> DESCRIPTION OF THE TASK
Line by line, return everything in the listing exactly.
[[ PROVIDED DATA, beginning ]]
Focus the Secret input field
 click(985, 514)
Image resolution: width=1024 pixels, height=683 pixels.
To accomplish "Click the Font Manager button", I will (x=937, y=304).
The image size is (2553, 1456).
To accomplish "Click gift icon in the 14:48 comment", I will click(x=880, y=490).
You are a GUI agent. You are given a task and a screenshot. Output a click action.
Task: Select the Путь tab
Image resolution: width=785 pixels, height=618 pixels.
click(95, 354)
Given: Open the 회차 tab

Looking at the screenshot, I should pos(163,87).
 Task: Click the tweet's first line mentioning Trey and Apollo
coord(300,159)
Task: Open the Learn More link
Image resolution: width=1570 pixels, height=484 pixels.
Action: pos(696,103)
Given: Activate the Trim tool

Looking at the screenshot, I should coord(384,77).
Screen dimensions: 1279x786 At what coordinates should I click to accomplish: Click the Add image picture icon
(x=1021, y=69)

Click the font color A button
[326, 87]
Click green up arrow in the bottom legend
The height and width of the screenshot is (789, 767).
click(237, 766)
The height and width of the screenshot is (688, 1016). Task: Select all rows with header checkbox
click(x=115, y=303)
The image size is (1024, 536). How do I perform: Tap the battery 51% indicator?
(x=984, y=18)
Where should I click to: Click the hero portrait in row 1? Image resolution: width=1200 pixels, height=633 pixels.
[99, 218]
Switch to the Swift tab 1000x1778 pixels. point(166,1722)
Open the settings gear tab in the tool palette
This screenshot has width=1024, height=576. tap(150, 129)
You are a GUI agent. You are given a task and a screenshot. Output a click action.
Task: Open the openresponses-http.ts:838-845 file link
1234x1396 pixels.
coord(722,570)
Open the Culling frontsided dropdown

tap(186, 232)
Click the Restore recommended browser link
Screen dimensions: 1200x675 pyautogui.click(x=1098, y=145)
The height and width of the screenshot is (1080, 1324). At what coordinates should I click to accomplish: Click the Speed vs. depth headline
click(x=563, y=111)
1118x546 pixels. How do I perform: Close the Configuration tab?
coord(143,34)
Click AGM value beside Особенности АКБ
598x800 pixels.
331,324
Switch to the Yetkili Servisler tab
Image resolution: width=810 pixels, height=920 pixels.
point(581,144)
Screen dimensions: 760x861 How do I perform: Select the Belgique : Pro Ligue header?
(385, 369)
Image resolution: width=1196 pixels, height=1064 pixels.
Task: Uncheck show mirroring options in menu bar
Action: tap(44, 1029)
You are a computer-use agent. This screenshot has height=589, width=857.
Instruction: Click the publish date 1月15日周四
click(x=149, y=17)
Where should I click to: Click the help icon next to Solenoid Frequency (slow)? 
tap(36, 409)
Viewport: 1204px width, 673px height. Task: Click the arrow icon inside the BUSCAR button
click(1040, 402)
[[ PROVIDED DATA, end ]]
> WRITTEN SOLUTION
Focus the Secret input field
 click(985, 514)
Image resolution: width=1024 pixels, height=683 pixels.
To accomplish "Click the Font Manager button", I will (x=937, y=304).
The image size is (2553, 1456).
To accomplish "Click gift icon in the 14:48 comment", I will click(x=880, y=490).
You are a GUI agent. You are given a task and a screenshot. Output a click action.
Task: Select the Путь tab
Image resolution: width=785 pixels, height=618 pixels.
click(95, 354)
Given: Open the 회차 tab

Looking at the screenshot, I should pos(163,87).
 Task: Click the tweet's first line mentioning Trey and Apollo
coord(300,159)
Task: Open the Learn More link
Image resolution: width=1570 pixels, height=484 pixels.
Action: pos(696,103)
Given: Activate the Trim tool

Looking at the screenshot, I should coord(384,77).
Screen dimensions: 1279x786 At what coordinates should I click to accomplish: Click the Add image picture icon
(x=1021, y=69)

Click the font color A button
[326, 87]
Click green up arrow in the bottom legend
The height and width of the screenshot is (789, 767).
click(237, 766)
The height and width of the screenshot is (688, 1016). Task: Select all rows with header checkbox
click(x=115, y=303)
The image size is (1024, 536). How do I perform: Tap the battery 51% indicator?
(x=984, y=18)
Where should I click to: Click the hero portrait in row 1? Image resolution: width=1200 pixels, height=633 pixels.
[99, 218]
Switch to the Swift tab 1000x1778 pixels. point(166,1722)
Open the settings gear tab in the tool palette
This screenshot has width=1024, height=576. tap(150, 129)
You are a GUI agent. You are given a task and a screenshot. Output a click action.
Task: Open the openresponses-http.ts:838-845 file link
1234x1396 pixels.
coord(722,570)
Open the Culling frontsided dropdown

tap(186, 232)
Click the Restore recommended browser link
Screen dimensions: 1200x675 pyautogui.click(x=1098, y=145)
The height and width of the screenshot is (1080, 1324). At what coordinates should I click to accomplish: Click the Speed vs. depth headline
click(x=563, y=111)
1118x546 pixels. How do I perform: Close the Configuration tab?
coord(143,34)
Click AGM value beside Особенности АКБ
598x800 pixels.
331,324
Switch to the Yetkili Servisler tab
Image resolution: width=810 pixels, height=920 pixels.
point(581,144)
Screen dimensions: 760x861 How do I perform: Select the Belgique : Pro Ligue header?
(385, 369)
Image resolution: width=1196 pixels, height=1064 pixels.
Task: Uncheck show mirroring options in menu bar
Action: tap(44, 1029)
You are a computer-use agent. This screenshot has height=589, width=857.
Instruction: Click the publish date 1月15日周四
click(x=149, y=17)
Where should I click to: Click the help icon next to Solenoid Frequency (slow)? 
tap(36, 409)
Viewport: 1204px width, 673px height. Task: Click the arrow icon inside the BUSCAR button
click(1040, 402)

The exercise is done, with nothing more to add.